Mussel-inspired conductive nanofibrous membranes repair myocardial infarction by enhancing cardiac function and revascularization

The controversy between polypyrrole's (Ppy) biocompatibility and its aggregation on nanofibers impedes application of conductive Ppy-incorporated nanofibers to create engineered cardiac microenvironments.

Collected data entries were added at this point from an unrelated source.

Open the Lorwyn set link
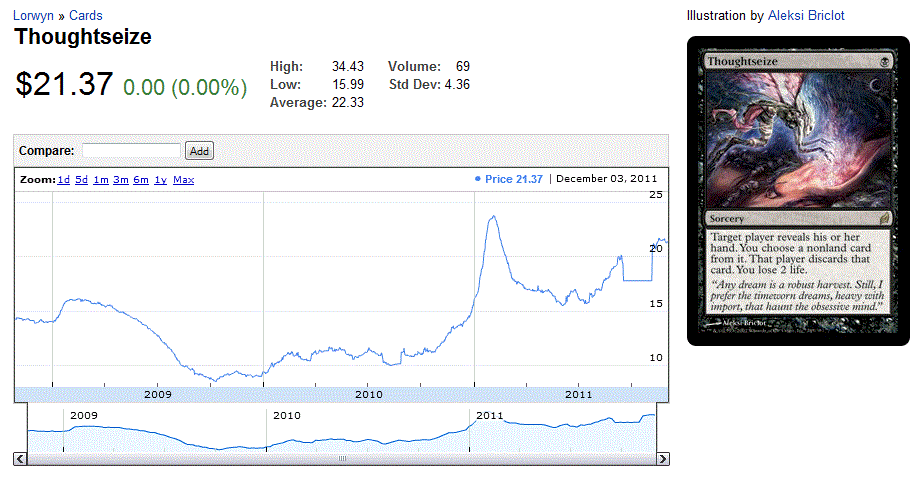(x=33, y=16)
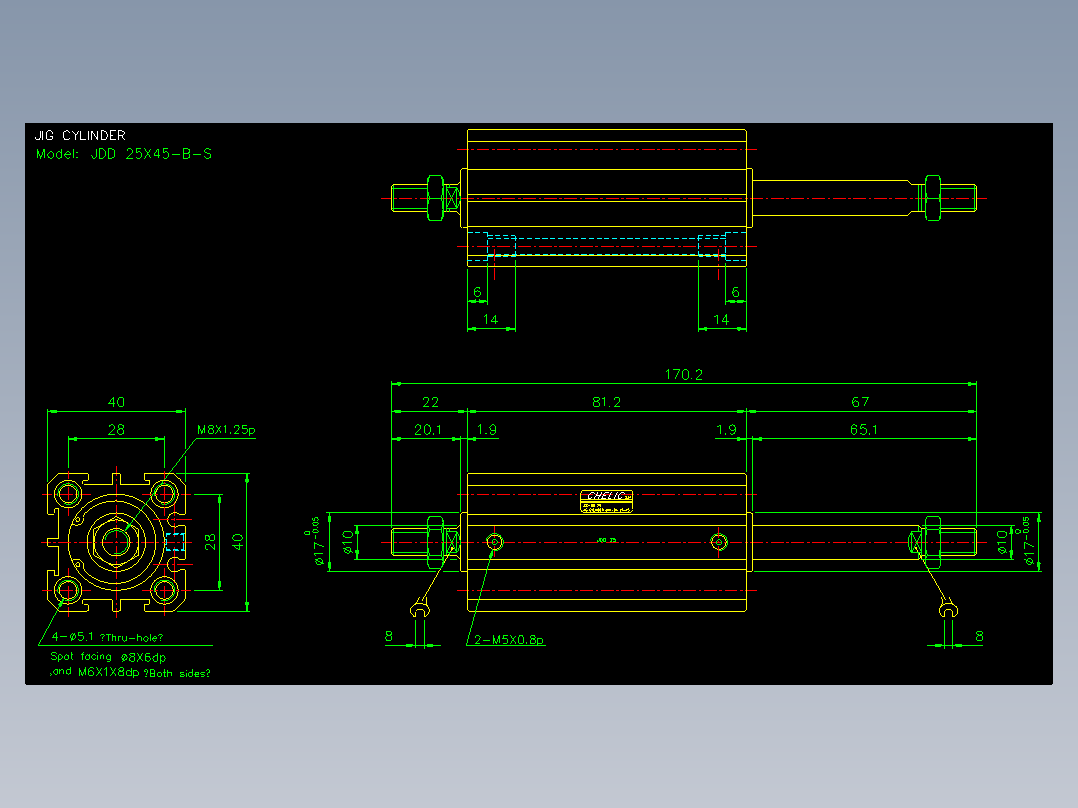Select the right wrench flat symbol
This screenshot has height=808, width=1078.
coord(949,609)
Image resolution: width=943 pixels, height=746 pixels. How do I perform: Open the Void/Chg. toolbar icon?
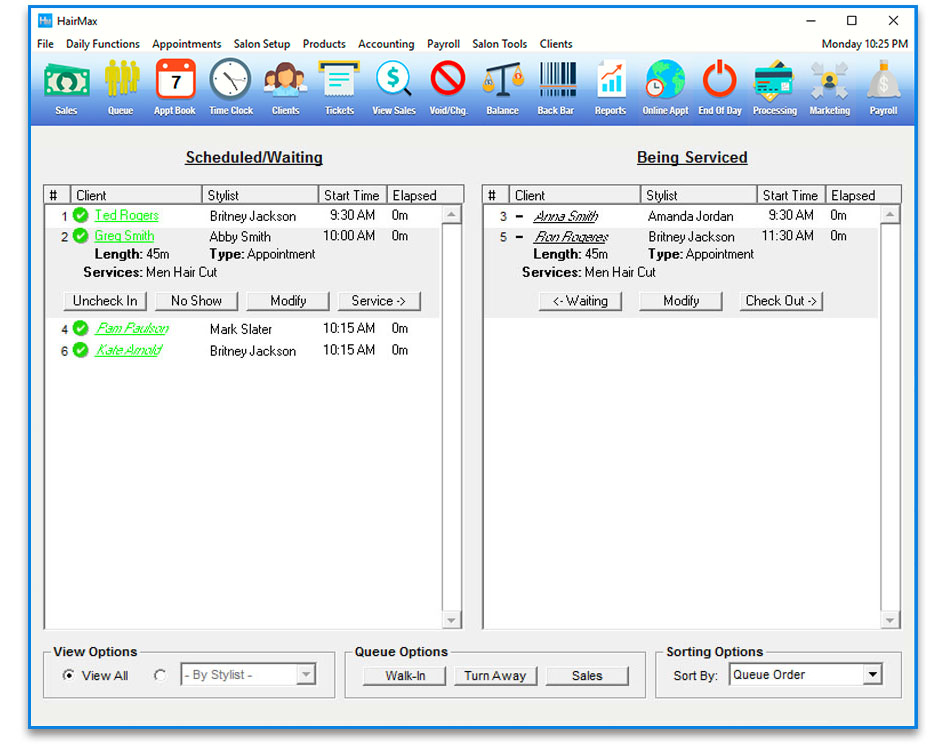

The purpose of this study was to fabricate a functional scaffold for engineering cardiac patches (ECP) using a high concentration of methyl acrylic anhydride-gelatin (GelMA)-Ppy nanoparticles, mussel-inspired crosslinker, and electrospun (ES)-GelMA/polycaprolactone (PCL) nanofibrous membrane. Methods: First, spherical GelMA-Ppy nanoparticles were obtained when the methacrylate groups of GelMA formed a self-crosslinked network through oxidative polymerization of Ppy. Second, GelMA-Ppy nanoparticles were uniformly crosslinked on the ES-GelMA/PCL membrane through mussel-inspired dopamine-N'N'-methylene-bis-acrylamide (dopamine-MBA) crosslinker. Finally, the feasibility of the dopa-based conductive functional ECP scaffold was investigated in vitro and in vivo. Results: The GelMA-Ppy nanoparticles displayed excellent biocompatibility at a high concentration of 50 mg/mL. The massive GelMA-Ppy nanoparticles could be uniformly distributed on the ES nanofibers through dopamine-MBA crosslinker without obvious aggregation. The high concentration of GelMA-Ppy nanoparticles produced high conductivity of the dopamine-based (dopa-based) conductive membrane, which enhanced the function of cardiomyocytes (CMs) and yielded their synchronous contraction. GelMA-Ppy nanoparticles could also modify the topography of the pristine ES-GelMA/PCL membrane to promote vascularization in vitro. Following transplantation of the conductive membrane-derived ECP on the infarcted heart for 4 weeks, the infarct area was decreased by about 50%, the left ventricular shortening fraction percent (LVFS%) was increased by about 20%, and the neovascular density in the infarct area was significantly increased by about 9 times compared with that in the MI group. Conclusion: Our study reported a facile and effective approach to developing a functional ECP that was based on a mussel-inspired conductive nanofibrous membrane. This functional ECP could repair infarct myocardium through enhancing cardiac function and revascularization.